Foto: Ini Alasan Tasya Kamila Lebih Senang Habiskan Waktu di Perpustakaan Ketimbang Kafe Instagram



Bagi Tasya Kamila, perpustakaan merupakan tempat favorit untuk berkumpul dan berdiskusi.

Kanal247.com - Sebagai generasi muda, Tasya Kamila mengaku telah membiasakan dirinya untuk berkunjung ke perpustakaan. Bagi Tasya, perpustakaan bukan tempat yang menjenuhkan seperti anggapan beberapa orang.

Saat masih menjadi mahasiswa pun, Tasya beserta teman-temannya justru kerap kali berkumpul dan berdiskusi mengenai beberapa ide di perpustakaan. Tasya mengatakan bahwa perpustakaan merupakan salah satu tempat favoritnya.

"Perpustakaan adalah tempat belajar dan tempat berkumpul favorit aku selama aku belajar 2 tahun di Amerika, dan selama 4 tahun aku belajar di Depok di Universitas Indonesia," ucap Tasya saat menjadi pembicara dalam acara Festival Lapak Perpuseru di Kota Kasablanka, Jakarta Selatan. "Perpustakaan menjadi tempat yang paling asyik buat ngumpul, apalagi buat anak-anak mahasiswa."

Perempuan yang baru saja menikah pada bulan Agustus lalu juga mengutarakan alasannya memilih perpustakaan sebagai tempat berkumpul dibandingkan kafe. Menurut Tasya, kafe merupakan tempat yang bising sehingga tak cocok digunakan untuk berdiskusi.

Baca juga ...

"Kalau ke coffe shop, kita harus beli dulu kopi, belum spending lagi, kadang-kadang kalau kita ngobrol atau diskusi juga berisik sekitarnya, belum lagi kalau ada musik," ungkap Tasya. "Jadi conversation enggak bisa terjadi."

Lain halnya dengan perpustakaan, tempat itu dinilai Tashya sebagai surga untuk lebih produktif dalam mencari inspirasi.
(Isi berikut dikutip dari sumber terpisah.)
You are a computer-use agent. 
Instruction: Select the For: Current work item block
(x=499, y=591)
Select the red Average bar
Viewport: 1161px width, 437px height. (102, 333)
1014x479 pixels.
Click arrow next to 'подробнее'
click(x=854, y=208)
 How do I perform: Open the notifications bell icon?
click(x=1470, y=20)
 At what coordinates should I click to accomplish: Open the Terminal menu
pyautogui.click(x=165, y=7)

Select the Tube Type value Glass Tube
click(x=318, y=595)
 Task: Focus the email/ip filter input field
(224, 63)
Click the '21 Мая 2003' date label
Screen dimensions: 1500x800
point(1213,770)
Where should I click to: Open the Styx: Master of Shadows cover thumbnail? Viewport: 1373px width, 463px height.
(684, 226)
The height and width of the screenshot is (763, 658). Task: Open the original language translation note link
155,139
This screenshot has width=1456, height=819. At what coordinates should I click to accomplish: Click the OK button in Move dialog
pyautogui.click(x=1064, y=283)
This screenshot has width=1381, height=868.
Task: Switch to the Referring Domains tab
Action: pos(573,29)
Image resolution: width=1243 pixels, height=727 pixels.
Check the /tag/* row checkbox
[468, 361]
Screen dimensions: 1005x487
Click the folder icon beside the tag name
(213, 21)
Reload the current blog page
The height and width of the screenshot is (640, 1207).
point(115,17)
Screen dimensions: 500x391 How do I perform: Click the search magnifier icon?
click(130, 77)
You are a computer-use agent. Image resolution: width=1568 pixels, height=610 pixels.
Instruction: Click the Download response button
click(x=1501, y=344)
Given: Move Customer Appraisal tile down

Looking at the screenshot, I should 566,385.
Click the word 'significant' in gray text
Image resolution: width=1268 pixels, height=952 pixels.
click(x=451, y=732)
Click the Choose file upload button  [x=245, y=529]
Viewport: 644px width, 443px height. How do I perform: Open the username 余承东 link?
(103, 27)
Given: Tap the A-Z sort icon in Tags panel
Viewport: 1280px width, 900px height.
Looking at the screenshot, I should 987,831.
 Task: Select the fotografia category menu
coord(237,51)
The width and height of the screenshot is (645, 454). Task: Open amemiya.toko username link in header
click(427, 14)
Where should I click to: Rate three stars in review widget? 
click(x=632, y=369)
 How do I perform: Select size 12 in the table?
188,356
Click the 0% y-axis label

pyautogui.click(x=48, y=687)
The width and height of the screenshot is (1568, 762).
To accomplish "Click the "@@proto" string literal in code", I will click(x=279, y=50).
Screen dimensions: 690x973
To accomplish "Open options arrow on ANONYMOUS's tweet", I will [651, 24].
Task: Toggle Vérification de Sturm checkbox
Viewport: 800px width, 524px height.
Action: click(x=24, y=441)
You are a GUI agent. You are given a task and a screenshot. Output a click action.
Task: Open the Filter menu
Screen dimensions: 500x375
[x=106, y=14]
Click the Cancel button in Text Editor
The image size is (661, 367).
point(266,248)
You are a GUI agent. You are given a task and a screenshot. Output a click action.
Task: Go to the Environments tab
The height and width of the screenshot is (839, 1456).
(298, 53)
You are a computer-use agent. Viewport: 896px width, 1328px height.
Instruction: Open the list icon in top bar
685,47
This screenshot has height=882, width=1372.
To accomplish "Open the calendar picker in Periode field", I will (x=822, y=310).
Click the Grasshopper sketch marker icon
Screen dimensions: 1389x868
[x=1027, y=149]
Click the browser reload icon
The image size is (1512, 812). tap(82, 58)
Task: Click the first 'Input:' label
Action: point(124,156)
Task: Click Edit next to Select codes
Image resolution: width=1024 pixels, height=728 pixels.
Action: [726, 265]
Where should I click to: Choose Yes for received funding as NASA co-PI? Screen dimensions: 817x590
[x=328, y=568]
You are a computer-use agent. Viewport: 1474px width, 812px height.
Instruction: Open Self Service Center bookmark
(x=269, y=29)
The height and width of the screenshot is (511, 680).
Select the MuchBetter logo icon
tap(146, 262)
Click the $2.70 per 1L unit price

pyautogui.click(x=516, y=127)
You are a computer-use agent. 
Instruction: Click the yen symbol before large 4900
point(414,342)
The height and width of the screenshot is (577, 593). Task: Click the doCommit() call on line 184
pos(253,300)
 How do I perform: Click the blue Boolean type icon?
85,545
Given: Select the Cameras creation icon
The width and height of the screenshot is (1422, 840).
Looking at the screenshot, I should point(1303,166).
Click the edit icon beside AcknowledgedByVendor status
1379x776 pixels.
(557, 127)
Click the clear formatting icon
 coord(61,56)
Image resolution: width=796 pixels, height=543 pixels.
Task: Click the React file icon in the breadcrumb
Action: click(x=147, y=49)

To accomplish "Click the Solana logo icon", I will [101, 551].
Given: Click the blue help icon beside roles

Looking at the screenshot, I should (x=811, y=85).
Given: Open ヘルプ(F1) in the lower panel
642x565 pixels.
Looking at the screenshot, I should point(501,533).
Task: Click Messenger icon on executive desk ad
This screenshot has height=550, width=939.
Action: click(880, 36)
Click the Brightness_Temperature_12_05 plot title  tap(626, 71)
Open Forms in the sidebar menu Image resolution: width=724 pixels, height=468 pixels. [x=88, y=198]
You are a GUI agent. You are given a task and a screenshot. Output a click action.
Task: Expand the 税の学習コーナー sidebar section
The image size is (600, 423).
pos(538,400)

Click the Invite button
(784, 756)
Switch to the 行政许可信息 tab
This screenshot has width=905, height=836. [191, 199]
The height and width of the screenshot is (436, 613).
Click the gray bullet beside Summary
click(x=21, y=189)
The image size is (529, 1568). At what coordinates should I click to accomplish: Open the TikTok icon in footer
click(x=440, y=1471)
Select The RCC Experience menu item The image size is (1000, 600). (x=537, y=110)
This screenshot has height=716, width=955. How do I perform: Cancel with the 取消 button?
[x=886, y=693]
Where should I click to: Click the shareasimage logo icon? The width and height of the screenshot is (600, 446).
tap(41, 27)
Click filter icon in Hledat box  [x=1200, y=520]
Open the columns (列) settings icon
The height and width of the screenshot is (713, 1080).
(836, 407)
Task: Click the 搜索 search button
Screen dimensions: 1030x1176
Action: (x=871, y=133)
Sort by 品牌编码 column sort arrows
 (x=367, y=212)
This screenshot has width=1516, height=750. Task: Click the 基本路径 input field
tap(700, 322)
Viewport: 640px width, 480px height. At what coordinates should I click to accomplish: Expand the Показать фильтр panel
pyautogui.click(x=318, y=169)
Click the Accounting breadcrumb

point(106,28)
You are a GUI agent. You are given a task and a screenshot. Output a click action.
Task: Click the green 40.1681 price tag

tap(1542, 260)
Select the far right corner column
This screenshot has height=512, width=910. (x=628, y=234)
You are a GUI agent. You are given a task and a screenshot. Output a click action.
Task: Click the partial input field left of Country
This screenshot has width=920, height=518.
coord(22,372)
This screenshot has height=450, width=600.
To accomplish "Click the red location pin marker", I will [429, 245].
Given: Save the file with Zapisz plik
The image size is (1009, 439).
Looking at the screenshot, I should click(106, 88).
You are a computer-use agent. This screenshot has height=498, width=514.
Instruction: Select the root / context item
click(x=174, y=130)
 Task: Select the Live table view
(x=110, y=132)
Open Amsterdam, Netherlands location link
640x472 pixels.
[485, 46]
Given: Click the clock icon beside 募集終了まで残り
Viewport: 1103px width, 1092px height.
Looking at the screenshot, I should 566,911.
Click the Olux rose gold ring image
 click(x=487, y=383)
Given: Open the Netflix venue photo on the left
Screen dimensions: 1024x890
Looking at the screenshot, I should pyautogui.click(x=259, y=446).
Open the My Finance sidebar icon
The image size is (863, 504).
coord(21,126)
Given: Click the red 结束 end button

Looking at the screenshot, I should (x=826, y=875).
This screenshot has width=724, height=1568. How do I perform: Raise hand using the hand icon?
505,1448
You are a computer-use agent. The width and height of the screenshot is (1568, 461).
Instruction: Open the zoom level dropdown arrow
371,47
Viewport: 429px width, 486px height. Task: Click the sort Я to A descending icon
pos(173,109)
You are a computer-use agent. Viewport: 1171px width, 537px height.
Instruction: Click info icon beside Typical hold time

Suasana di dalamnya juga lebih tenang dan nyaman.

"Karena sumber inspirasi seperti buku, atau pun informasi dari internet segala macam itu tersedia," tutur Tashya. "Juga suasananya mendukung di sana orang-orangnya serius sambil belajar, atau juga sambil berdiskusi, memacu kita sendiri untuk produktif."

Sementara itu, sebagai seorang yang berpendidikan tinggi, Tasya merasa bahwa minat baca di kalangan masyarakat perlu ditumbuhkan sejak dini. Paling tidak, mereka harus kerap kali dibacakan buku cerita. Sehingga nantinya hal itu akan memicu sang minat baca sang anak seiring bertambahnya usia.

"Nah kalau aku sendiri cara menumbuhkan minat baca diawali dari bacaan ringan dulu seperti novel," kata Tasya. "Kemudian selanjutnya kalau misalkan ada suatu ide dan mau merealisasikannya, maka kita mencoba baca buku tentang orang yang pernah sukses di bidang tersebut."